**REQUIRED ACTION:** Continue the passage on the tumor microenvironment and CendR platform technology, picking up after its final sentence.

**SELECTED PASSAGE:**
# # # # # # #

CendR Platform™ Technology
What is the tumor microenvironment (“TME”)?
In the world of anti-cancer research, directly targeting tumor cells is one challenge; penetrating the cells to deliver therapeutics is another. Solid tumors are complex organ-like structures; The tumor microenvironment (“TME”) describes the entirety of the tumor components that are not malignant by themselves. The TME consists of the tumor’s vasculature, connective tissue (stromal cells), infiltrating immune cells, and the extracellular matrix (or “ECM”). The ECM is a non-cellular meshwork of crosslinked macromolecules that form a dense desmoplastic stroma around tumor cells. This complex meshwork, together with the formation of new collapsed and leaky blood vessels, creates a TME in favor of tumor growth and invasiveness. Thus, the presence of ECM, poor and tortuous vascularity of the tumor, as well as high interstitial tumor pressure may cause, in some cases, only a small fraction of an administered anti-cancer drug to cross this dense desmoplastic stroma barrier and reach the tumor. The TME can also prevent extravasation of immune cells into the tumor. Additionally, the TME in many tumors can be populated with immune and other non-cancerous cells that establish an immunosuppressive environment that can protect the tumor from attack by a patient’s immune system or by immunotherapies. Cell types, including cancer-associated fibroblasts (“CAFs”), T regulatory cells (“Tregs”), and tumor-associated macrophages (“TAMs”) can send signals by secreting classes of immunosuppressive cytokines that inhibit immune response to the presence of cancerous cells. The combination of specific targeting and efficient delivery could lead to highly effective cancer therapy in humans.

# # # # # # #

**INFORMATION SUPPLIED:**
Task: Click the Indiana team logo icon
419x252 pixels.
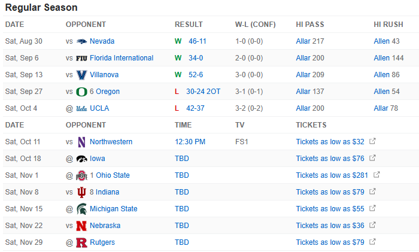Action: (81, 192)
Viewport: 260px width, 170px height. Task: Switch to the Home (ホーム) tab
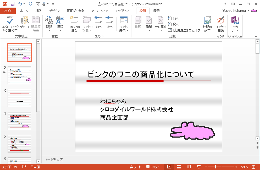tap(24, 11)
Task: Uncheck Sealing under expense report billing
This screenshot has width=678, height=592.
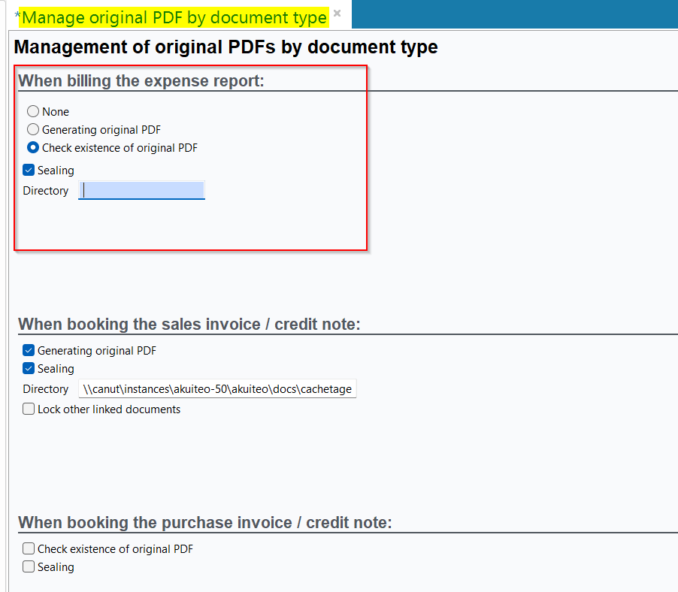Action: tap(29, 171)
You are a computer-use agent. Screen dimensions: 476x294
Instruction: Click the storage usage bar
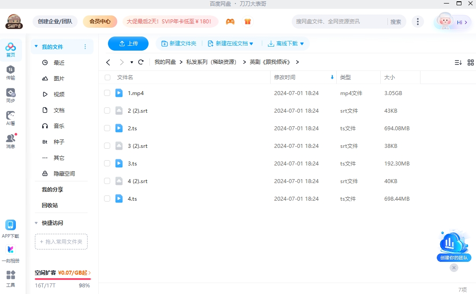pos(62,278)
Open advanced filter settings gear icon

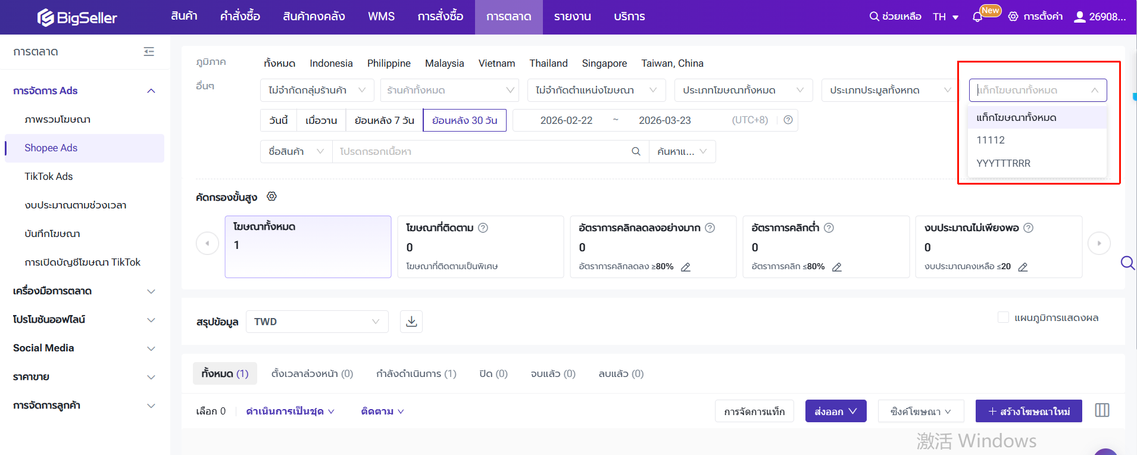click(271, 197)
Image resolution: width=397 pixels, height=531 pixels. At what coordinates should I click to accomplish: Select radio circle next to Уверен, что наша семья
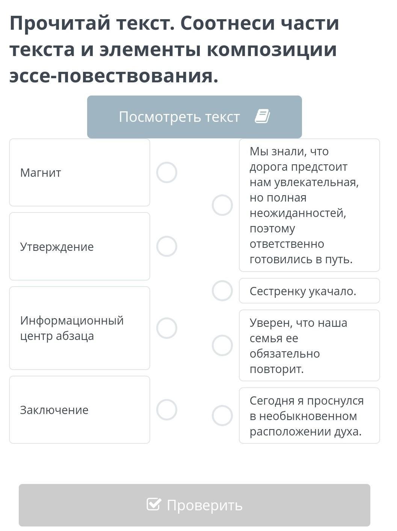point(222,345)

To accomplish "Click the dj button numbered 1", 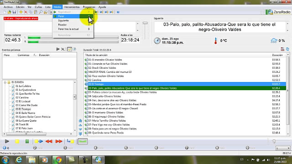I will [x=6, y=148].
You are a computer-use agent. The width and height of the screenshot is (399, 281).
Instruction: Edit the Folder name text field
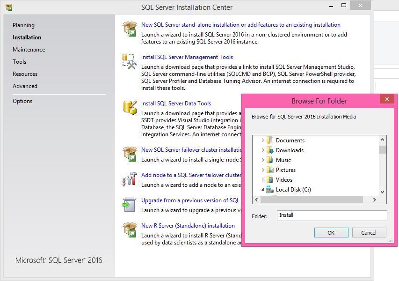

# # # # # # #

**ANSWER TO THIS PROBLEM:**
The CendR Platform™
The CendR Platform™ incorporates novel technologies to enable more effective tumor-targeted, tissue penetrating delivery of anti-cancer drugs to solid tumors. The Platform can also target non-cancerous, immunosuppressive cells selectively within the tumor to enable a patient’s immune system and/or immunotherapies to fight cancer more effectively. Lisata is also harnessing the tumor-targeted tissue penetrating capabilities as part of its TPN Platform™ technology with potential to enable RNA-based therapeutics to effectively treat solid tumors.
Lisata’s lead product candidate: LSTA1 (CEND-1)
Lisata’s proprietary CendR Platform™ technology has led to the development of its lead investigational drug, LSTA1, formerly known as CEND-1, for the treatment of pancreatic cancer and other difficult-to-treat solid tumors.
LSTA1 is an investigational drug that is intended to modify the tumor microenvironment. It targets tumor vasculature by its affinity for alpha-v integrins that are selectively expressed in tumors, but not in healthy tissue vasculature. LSTA1 is a cyclic peptide that, once bound to these integrins, is cleaved by proteases expressed in tumors. Once cleaved to a linear peptide fragment, called a CendR fragment, CendR binds to a second receptor, called neuropilin-1, to activate a novel uptake pathway that allows anti-cancer drugs to penetrate solid tumors more efficiently and selectively. The ability of LSTA1 to modify the TME to enhance delivery and efficacy of co-administered drugs has been demonstrated in models of a range of solid tumors. LSTA1 has also been shown to decrease the percentage of immunosuppressive Tregs and to increase the percentage of cancer fighting CD8+ T cells selectively within the tumor in animal models of pancreatic cancer.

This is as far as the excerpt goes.